Can you elaborate more on the data-parallel computing part?

tgma · 2024-12-20T19:08:23 1734721703

Pretty much the entire Data Science/Machine Learning landscape from numpy, etc. to tensorflow and alike are thin wrappers over C code and if you want performance, you better batch structure your operation beforehand and minimize back and forth from Python.

dec0dedab0de · 2024-12-23T14:22:38 1734963758

The GIL is only a problem if you’re trying to access the same memory.

If you take the time to split up your data into chunks you can avoid the GIL entirely with multiprocessing. Or by handing it off to a library that does it for you. just as long as they’re not using the same python objects.

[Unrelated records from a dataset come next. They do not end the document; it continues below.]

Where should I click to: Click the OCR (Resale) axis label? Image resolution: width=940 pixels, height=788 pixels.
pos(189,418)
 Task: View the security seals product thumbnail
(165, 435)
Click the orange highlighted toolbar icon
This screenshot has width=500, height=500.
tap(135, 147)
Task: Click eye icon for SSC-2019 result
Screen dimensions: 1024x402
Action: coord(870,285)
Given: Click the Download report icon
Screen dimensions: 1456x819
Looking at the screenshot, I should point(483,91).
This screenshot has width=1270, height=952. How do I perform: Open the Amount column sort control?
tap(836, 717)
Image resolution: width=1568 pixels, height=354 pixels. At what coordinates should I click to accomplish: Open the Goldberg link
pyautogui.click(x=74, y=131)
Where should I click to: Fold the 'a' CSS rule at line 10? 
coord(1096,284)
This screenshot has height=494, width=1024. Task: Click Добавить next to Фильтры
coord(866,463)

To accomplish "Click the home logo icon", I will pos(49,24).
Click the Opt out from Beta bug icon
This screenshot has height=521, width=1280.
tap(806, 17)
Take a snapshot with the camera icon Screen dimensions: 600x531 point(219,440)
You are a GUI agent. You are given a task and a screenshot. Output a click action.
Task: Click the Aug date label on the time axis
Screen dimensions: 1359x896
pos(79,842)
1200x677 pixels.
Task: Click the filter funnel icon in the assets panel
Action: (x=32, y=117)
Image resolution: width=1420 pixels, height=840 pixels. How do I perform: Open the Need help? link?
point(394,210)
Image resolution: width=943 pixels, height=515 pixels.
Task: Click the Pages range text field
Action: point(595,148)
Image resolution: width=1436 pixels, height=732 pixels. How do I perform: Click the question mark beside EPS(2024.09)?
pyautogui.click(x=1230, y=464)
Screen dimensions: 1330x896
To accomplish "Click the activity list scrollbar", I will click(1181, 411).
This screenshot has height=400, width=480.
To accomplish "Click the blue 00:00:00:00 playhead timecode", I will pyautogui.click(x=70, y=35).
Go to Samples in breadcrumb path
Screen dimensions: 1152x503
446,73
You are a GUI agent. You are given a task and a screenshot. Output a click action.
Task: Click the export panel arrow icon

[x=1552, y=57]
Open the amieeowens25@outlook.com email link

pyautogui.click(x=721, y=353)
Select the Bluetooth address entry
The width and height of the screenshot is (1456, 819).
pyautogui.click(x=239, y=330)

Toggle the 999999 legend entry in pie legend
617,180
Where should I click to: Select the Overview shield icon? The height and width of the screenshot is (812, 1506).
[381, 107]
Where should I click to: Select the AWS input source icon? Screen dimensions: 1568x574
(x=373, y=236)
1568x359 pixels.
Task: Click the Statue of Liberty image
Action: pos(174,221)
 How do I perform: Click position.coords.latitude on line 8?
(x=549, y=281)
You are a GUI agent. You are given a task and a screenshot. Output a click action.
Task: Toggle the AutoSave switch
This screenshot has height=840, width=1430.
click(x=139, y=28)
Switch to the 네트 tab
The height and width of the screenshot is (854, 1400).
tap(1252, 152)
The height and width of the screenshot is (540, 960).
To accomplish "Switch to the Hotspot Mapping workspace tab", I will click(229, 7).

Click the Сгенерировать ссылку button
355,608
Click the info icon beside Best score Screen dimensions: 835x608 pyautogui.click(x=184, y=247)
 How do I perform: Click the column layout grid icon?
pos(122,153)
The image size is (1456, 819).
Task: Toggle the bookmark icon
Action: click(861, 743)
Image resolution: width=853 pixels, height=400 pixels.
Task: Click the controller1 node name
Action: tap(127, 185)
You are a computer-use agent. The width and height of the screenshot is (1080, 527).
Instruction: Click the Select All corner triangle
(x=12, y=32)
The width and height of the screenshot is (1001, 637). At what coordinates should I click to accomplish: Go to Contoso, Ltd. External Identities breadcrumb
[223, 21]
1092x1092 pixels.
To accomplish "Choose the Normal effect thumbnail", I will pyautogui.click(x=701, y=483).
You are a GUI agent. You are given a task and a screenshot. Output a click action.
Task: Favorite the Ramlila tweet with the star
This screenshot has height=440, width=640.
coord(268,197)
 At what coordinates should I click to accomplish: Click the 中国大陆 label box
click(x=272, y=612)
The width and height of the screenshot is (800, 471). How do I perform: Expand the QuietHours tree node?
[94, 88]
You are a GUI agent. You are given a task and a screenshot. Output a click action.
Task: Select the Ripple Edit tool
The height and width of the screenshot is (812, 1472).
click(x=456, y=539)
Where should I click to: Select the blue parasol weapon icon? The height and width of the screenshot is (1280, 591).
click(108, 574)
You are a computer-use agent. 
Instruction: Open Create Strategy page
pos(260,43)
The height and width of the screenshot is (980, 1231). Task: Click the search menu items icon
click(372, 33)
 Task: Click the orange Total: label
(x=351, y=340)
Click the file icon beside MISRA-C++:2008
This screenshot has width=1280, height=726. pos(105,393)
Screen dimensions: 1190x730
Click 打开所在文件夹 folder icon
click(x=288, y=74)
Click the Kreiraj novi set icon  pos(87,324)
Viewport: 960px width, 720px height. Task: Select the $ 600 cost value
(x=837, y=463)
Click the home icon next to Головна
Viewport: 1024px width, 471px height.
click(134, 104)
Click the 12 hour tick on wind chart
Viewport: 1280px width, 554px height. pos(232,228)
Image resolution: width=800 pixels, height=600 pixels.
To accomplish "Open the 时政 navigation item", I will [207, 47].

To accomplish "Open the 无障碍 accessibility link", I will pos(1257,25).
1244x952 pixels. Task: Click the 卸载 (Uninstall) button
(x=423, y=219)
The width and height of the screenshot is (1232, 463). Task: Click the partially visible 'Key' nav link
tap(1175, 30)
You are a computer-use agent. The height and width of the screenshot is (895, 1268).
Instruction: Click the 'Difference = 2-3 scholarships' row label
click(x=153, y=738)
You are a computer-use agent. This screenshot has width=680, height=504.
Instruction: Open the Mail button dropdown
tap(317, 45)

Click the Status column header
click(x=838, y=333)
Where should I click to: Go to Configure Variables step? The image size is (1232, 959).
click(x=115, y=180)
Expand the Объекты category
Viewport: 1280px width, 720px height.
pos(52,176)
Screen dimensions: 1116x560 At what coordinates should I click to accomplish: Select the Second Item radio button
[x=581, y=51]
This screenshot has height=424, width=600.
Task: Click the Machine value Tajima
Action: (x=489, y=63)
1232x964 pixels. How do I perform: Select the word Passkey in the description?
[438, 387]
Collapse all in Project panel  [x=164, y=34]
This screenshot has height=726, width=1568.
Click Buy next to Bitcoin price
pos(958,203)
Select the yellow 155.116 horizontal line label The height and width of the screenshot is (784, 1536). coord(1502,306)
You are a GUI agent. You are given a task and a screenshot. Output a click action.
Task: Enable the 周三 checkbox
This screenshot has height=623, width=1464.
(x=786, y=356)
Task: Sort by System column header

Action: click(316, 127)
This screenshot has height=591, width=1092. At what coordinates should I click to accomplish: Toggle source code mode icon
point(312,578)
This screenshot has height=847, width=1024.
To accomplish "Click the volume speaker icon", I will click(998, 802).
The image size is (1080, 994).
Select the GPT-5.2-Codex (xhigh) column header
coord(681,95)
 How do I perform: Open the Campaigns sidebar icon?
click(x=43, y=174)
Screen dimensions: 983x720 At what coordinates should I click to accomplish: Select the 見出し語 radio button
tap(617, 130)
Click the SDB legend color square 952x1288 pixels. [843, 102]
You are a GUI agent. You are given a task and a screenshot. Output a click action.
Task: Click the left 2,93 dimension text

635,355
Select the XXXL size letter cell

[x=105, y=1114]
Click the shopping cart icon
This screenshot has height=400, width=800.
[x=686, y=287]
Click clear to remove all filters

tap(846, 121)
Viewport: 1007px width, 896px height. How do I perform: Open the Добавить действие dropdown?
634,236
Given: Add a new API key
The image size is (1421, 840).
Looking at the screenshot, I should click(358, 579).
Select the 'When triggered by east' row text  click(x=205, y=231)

ptx · 2024-12-23T15:48:49 1734968929

Using multiprocessing adds some overhead for because of serialization, so it's slower than it would be to just hand off the Python objects directly to the workers (as you can with threads) because the process doing the parsing also has to spend time on serializing them again. So you can avoid the GIL, but it has a cost.

For example, if I parse an XML document with ElementTree, as a quick experiment, parsing the document takes ~1 second and serializing all the elements names and attributes to JSON takes an additional ~0.5 seconds. Serializing the whole ElementTree object using pickle takes ~4 seconds. Serializing it as XML takes roughly as long as parsing it.

tgma · 2024-12-25T07:47:01 1735112821

Plus, [de]serialization often needs to be done under GIL (although under non-shared GIL per process, it interferes with any other async thing that may be done in each process).

It also screws up C extensions that don't support fork and does not solve the problem of increasing TLS handshake/fanout in outbound requests by the number of cores.

The whole thing sucks in production.

dec0dedab0de · 2024-12-23T17:47:32 1734976052

multiprocessing has more overhead even without serialization. I just brought it up to expand on why the GIL would force someone to thinking about being data-parallel.

ptx · 2024-12-23T18:11:14 1734977474

What I was trying to say, I guess, is that the additional serialization overhead can't be parallelized, which means that parallelization with multiprocessing doesn't help much in some cases where GIL-free threading would.

francocalvo · 2024-12-20T12:16:01 1734696961

He's probably talking about libraries like PySpark or PyFlink which are used a lot

whoiscroberts · 2024-12-22T00:18:12 1734826692

Pyflink seems promising, I love vanilla flink but as soon as you need to debug your pyflink job pyflink becomes a hurdle. That translation layer between Python and Java can be opaque.